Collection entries
====

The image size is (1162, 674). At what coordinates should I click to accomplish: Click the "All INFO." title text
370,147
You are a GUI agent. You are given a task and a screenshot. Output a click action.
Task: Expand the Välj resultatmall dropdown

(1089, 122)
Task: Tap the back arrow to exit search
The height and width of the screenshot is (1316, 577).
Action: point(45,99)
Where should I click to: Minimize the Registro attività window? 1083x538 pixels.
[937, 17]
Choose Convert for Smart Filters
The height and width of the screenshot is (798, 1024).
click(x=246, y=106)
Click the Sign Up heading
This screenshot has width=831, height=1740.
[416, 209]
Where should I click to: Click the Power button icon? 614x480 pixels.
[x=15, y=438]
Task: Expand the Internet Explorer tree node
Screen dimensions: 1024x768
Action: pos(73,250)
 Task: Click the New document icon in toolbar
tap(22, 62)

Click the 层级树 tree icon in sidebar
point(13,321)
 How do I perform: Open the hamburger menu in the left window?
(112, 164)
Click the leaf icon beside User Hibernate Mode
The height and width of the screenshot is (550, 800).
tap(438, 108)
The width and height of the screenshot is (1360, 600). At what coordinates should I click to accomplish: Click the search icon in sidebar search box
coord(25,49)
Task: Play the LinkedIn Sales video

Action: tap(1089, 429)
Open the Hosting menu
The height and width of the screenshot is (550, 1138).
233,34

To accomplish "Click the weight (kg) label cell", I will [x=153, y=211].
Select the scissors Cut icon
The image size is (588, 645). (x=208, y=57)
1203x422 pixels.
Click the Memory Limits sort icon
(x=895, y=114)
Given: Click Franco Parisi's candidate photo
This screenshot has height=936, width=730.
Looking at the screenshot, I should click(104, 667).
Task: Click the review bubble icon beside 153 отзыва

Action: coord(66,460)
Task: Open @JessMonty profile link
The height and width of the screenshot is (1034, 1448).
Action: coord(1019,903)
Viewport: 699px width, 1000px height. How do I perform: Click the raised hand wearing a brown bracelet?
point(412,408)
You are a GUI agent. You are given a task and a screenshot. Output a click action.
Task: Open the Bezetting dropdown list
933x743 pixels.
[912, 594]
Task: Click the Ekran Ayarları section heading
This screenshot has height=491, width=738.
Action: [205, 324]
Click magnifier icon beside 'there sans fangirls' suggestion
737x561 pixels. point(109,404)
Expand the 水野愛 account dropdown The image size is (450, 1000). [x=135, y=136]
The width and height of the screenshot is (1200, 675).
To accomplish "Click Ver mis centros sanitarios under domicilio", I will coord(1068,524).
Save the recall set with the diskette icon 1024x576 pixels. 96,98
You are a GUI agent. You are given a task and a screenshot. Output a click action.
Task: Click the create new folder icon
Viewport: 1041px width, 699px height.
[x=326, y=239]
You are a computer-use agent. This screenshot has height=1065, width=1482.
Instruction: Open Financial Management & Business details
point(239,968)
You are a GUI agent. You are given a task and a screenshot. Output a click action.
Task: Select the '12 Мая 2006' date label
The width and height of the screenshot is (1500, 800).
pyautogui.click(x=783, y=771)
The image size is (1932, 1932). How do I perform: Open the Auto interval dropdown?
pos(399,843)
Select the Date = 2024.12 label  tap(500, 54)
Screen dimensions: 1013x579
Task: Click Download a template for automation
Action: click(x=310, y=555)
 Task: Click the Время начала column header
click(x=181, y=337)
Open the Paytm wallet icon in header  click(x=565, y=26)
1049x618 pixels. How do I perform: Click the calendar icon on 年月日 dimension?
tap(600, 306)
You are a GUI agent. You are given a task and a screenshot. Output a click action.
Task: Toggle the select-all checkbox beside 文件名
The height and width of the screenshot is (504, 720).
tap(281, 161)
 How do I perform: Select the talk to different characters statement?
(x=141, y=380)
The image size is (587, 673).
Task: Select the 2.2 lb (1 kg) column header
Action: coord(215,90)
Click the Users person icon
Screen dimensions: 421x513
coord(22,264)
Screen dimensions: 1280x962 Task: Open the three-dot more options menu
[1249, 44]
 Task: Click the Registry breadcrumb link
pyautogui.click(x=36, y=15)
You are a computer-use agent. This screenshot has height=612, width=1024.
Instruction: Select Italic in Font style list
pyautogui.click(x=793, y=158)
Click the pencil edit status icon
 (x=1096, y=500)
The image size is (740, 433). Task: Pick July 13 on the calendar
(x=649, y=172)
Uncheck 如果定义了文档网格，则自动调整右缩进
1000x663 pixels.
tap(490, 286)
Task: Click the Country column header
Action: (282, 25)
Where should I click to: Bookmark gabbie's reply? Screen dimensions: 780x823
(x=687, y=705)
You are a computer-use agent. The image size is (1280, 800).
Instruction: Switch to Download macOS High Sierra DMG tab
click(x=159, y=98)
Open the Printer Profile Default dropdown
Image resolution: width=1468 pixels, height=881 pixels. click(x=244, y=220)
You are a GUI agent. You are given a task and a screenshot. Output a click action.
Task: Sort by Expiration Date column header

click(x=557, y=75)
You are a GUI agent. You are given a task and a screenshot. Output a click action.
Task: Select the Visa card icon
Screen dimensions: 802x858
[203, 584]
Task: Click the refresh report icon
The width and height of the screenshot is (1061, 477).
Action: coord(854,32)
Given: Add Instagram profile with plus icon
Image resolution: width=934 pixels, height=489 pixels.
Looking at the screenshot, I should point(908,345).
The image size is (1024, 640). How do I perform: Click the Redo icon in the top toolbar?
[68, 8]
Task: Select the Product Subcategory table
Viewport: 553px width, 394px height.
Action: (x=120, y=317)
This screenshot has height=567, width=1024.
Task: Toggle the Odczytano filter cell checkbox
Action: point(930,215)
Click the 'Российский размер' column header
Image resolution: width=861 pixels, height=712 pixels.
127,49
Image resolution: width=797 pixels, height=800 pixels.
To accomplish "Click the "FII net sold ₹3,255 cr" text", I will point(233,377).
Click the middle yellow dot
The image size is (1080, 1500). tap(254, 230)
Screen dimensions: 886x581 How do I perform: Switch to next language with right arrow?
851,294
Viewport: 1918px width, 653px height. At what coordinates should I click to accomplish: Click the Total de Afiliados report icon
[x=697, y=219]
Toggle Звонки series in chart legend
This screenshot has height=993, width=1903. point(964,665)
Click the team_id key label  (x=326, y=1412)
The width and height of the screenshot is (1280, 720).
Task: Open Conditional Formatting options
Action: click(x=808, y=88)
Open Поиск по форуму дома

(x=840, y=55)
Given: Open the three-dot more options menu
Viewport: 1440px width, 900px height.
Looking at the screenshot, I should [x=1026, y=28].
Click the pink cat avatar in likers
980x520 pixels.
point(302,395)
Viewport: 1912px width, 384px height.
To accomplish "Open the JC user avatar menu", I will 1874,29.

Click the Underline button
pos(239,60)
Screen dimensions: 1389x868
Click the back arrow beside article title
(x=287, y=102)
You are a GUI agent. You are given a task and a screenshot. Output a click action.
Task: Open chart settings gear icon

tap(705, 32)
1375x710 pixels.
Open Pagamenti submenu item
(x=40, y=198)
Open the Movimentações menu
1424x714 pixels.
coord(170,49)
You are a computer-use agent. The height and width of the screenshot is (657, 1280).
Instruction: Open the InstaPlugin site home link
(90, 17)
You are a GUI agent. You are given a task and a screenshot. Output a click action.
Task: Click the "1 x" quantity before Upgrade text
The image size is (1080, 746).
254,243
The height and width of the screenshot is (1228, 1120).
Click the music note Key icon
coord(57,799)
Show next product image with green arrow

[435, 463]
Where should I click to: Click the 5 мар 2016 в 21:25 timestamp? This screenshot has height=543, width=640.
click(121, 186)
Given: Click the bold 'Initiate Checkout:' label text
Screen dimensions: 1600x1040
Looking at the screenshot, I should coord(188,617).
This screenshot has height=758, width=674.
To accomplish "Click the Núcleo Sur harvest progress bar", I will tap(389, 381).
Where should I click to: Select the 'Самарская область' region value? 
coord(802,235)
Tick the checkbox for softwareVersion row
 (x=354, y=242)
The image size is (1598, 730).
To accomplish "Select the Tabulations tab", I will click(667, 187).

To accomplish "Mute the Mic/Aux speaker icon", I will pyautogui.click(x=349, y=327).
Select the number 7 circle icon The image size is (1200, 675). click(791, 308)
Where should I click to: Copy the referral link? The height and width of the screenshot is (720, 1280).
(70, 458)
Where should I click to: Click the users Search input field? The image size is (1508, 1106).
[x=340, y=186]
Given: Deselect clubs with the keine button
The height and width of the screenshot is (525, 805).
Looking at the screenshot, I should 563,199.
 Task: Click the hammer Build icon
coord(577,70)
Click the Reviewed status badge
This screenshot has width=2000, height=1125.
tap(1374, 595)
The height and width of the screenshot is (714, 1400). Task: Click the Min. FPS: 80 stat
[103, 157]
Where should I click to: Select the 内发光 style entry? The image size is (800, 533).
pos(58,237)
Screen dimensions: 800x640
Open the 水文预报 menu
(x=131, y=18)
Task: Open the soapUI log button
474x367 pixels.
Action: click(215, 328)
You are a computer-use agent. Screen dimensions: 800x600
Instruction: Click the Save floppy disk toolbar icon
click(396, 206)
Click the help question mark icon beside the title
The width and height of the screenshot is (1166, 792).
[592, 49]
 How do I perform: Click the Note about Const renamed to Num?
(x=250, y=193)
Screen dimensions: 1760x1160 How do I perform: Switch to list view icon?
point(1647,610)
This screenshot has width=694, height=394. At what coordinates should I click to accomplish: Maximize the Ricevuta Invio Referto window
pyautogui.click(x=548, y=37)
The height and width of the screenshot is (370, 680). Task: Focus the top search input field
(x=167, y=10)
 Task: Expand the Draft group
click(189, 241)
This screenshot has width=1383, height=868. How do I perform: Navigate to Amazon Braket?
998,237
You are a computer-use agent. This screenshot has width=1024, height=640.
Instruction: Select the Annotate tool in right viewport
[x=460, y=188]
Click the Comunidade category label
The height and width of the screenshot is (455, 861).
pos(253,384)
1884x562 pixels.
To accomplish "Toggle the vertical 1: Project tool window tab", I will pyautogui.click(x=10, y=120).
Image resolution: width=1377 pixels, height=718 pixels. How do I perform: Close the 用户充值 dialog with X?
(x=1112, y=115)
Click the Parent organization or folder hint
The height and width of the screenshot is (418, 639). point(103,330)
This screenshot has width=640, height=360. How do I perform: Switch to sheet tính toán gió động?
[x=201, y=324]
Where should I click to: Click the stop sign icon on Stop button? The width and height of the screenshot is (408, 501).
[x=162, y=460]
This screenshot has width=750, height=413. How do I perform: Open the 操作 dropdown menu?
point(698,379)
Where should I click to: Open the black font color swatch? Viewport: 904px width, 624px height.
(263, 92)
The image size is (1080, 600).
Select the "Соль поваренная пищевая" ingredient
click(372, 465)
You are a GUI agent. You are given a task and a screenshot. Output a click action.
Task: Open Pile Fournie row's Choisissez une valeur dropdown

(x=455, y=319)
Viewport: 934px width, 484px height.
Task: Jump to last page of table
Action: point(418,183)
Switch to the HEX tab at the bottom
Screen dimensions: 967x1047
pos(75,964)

====

## [EXERCISE]
Find the line with "Screen dimensions: 886x581" in the entries above. Retype it and each line after it, exactly, through the line with "1375x710 pixels.", and stop there.

## [EXERCISE ANSWER]
Screen dimensions: 886x581 How do I perform: Switch to next language with right arrow?
851,294
Viewport: 1918px width, 653px height. At what coordinates should I click to accomplish: Click the Total de Afiliados report icon
[x=697, y=219]
Toggle Звонки series in chart legend
This screenshot has height=993, width=1903. point(964,665)
Click the team_id key label  (x=326, y=1412)
The width and height of the screenshot is (1280, 720).
Task: Open Conditional Formatting options
Action: click(x=808, y=88)
Open Поиск по форуму дома

(x=840, y=55)
Given: Open the three-dot more options menu
Viewport: 1440px width, 900px height.
Looking at the screenshot, I should [x=1026, y=28].
Click the pink cat avatar in likers
980x520 pixels.
point(302,395)
Viewport: 1912px width, 384px height.
To accomplish "Open the JC user avatar menu", I will 1874,29.

Click the Underline button
pos(239,60)
Screen dimensions: 1389x868
Click the back arrow beside article title
(x=287, y=102)
You are a GUI agent. You are given a task and a screenshot. Output a click action.
Task: Open chart settings gear icon

tap(705, 32)
1375x710 pixels.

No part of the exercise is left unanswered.